The RTX 2060 is not very demanding when it comes to energy. According to the manufacturer, the GPU has a TDP of 160 Watts, a low number when considering the hardware of the board and that is in the average of rival models. To run safely, Nvidia suggests the use of a 500 Watts power supply. The RTX 2060 also promises an easy installation, as it uses an additional eight-pin power cable.
Price still high
Even being an entry option, the RTX 2060 still has a high price in the market. The model can be found in the online retail market costing from $350. Meanwhile, the GeForce RTX 2060 Super, which promises to be faster than the RTX 2060, has 8 GB of VRAM, and comes with DLSS 2.0, more recent, is on sale for starting at $499. It is worth noting that the values are the responsibility of online stores and may change at any time.

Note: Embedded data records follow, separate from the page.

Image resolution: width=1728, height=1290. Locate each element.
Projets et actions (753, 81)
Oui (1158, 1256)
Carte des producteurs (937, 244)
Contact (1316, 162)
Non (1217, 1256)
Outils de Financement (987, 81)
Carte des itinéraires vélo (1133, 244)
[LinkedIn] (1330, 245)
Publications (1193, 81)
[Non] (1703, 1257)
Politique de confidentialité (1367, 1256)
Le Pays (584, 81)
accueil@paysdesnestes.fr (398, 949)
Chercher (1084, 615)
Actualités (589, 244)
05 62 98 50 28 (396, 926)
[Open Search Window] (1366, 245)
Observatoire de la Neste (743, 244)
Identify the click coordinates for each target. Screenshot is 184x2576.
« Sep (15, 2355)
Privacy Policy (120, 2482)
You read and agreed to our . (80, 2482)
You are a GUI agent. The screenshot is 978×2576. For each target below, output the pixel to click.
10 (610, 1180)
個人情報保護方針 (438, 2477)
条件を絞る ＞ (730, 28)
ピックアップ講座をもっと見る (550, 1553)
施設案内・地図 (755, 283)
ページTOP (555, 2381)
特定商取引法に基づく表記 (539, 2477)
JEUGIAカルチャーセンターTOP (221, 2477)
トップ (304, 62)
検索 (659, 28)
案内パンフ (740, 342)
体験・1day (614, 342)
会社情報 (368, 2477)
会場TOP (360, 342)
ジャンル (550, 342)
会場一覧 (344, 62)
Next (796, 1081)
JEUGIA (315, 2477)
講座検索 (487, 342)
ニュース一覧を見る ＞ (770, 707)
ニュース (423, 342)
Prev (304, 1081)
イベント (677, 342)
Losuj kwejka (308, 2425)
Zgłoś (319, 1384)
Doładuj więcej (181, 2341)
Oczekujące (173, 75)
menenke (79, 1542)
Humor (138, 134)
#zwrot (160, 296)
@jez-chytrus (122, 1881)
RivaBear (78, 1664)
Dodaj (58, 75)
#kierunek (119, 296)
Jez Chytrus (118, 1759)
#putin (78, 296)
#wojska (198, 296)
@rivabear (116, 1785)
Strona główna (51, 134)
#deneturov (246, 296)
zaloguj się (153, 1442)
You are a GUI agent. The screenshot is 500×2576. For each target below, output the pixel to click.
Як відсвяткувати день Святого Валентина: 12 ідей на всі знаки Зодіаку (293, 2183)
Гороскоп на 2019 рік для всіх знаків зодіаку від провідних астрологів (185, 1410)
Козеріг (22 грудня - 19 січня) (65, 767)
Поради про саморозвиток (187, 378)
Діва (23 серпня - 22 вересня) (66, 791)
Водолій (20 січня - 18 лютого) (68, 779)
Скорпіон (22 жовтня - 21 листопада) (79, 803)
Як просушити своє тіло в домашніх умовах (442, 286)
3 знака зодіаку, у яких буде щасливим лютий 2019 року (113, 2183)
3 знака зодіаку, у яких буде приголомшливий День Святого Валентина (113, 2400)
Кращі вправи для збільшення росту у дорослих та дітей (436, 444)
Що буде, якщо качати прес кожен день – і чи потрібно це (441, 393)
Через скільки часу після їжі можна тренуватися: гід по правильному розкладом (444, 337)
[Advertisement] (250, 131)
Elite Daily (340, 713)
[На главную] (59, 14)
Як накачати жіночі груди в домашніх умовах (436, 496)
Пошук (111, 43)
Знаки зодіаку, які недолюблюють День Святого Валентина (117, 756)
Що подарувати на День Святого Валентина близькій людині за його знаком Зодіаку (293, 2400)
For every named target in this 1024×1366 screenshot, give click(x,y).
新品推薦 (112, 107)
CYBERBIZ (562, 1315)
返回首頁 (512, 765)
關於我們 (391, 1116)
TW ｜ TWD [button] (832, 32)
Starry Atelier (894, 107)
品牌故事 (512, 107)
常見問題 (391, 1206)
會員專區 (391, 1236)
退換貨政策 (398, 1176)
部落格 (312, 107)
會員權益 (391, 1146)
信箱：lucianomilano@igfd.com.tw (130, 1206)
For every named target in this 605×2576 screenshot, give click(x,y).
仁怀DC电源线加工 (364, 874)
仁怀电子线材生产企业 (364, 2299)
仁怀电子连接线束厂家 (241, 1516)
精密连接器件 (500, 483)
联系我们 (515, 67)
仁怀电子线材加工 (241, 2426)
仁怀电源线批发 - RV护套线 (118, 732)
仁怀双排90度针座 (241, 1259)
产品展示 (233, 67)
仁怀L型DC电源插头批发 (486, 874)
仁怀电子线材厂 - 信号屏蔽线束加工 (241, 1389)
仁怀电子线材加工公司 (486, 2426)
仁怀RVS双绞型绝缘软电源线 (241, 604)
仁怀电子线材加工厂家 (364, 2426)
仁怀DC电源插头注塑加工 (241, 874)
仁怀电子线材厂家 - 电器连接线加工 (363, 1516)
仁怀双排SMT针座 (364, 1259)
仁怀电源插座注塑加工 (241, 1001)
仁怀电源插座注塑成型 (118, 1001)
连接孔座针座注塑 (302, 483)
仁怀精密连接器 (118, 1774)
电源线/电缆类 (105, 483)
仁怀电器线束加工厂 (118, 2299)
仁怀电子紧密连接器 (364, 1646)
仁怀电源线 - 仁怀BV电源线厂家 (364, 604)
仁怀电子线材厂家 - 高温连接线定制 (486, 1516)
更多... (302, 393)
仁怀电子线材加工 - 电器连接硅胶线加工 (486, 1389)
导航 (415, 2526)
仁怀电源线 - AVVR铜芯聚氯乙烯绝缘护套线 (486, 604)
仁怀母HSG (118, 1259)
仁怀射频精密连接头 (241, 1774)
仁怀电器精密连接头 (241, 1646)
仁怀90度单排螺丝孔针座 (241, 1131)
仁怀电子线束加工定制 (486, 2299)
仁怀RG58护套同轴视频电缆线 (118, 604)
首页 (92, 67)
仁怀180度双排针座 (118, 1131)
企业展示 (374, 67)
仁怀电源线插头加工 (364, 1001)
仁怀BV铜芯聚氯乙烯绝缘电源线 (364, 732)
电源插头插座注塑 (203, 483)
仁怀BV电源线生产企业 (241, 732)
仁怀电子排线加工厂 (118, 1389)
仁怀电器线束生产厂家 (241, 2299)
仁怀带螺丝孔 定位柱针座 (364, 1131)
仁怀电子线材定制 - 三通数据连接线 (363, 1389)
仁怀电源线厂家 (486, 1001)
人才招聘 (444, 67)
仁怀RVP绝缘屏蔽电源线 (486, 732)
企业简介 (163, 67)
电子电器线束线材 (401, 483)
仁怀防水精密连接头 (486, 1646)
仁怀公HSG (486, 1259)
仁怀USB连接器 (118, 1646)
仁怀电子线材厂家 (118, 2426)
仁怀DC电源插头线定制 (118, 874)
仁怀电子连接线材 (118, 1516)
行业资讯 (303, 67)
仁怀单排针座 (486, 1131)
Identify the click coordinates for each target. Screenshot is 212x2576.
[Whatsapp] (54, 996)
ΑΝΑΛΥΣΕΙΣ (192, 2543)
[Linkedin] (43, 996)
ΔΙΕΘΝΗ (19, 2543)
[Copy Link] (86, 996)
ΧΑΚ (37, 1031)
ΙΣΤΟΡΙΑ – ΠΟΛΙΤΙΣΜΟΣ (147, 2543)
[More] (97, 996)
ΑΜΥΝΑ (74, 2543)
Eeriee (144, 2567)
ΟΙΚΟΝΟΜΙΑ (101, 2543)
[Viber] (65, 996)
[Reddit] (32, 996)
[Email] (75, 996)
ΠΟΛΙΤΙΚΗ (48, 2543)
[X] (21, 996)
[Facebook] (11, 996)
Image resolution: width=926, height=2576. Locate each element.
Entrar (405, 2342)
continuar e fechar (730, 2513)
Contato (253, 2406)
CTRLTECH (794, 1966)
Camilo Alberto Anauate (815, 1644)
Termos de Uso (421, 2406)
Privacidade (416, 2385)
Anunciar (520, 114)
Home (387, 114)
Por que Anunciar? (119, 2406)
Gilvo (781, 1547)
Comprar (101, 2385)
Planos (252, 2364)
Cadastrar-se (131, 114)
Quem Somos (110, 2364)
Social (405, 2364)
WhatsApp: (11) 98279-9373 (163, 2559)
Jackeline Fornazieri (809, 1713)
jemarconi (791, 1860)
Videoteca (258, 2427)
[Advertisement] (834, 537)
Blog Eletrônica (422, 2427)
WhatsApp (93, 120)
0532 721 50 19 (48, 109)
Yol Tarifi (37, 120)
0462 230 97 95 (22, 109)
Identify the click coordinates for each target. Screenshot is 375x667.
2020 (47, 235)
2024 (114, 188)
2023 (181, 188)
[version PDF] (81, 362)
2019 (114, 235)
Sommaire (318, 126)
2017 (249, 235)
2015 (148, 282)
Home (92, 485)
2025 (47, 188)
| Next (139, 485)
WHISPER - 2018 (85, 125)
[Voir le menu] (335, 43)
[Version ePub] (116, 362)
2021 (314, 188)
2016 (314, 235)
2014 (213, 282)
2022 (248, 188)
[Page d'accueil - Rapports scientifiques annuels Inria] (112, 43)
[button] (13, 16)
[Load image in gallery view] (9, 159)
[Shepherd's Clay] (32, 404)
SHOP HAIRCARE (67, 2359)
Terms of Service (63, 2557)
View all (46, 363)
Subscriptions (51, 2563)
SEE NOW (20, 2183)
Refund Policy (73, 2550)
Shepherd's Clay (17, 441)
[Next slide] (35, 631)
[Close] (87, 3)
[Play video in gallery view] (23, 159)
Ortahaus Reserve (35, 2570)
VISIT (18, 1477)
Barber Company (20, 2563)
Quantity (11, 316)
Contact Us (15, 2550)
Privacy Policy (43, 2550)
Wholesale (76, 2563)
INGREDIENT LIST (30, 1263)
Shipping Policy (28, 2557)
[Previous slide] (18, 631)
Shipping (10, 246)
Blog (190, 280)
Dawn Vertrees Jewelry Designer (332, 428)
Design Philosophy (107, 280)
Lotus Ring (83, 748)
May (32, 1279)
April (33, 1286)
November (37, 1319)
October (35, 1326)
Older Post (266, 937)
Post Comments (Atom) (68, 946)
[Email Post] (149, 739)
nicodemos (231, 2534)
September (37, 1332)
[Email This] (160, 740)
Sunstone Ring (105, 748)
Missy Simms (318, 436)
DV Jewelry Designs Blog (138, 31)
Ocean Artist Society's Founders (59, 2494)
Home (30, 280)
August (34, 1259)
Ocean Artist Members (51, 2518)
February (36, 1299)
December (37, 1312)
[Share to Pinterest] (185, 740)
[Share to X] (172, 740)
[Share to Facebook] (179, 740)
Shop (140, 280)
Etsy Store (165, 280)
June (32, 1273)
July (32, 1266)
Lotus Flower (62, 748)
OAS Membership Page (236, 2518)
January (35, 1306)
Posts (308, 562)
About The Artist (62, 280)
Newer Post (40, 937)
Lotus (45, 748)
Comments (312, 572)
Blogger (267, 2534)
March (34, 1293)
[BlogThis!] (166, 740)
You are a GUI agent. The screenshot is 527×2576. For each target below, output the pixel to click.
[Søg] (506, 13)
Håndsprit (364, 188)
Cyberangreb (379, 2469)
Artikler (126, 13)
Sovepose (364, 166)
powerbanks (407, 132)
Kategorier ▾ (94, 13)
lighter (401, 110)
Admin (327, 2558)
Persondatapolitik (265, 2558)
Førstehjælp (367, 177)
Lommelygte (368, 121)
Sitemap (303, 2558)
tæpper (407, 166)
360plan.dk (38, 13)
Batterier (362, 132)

Although it can beat GPUs like GTX 1660 Ti, the RTX 2060 begins to lose out to slightly more advanced models, such as the Super line cards. The latest Turing generation promises to deliver superior performance, higher VRAM, and better value for money. Nvidia’s upgrade has left not only the RTX 2060 behind, but also most of the “original” Turing RTX cards.
Besides, Nvidia has even newer card options, such as RTX 3070, RTX 3080, and RTX 3090, the latter being equipped with 24 GB of VRAM in the GDDR6X standard, the latest and fastest, and allows playing at 8K to 60 fps.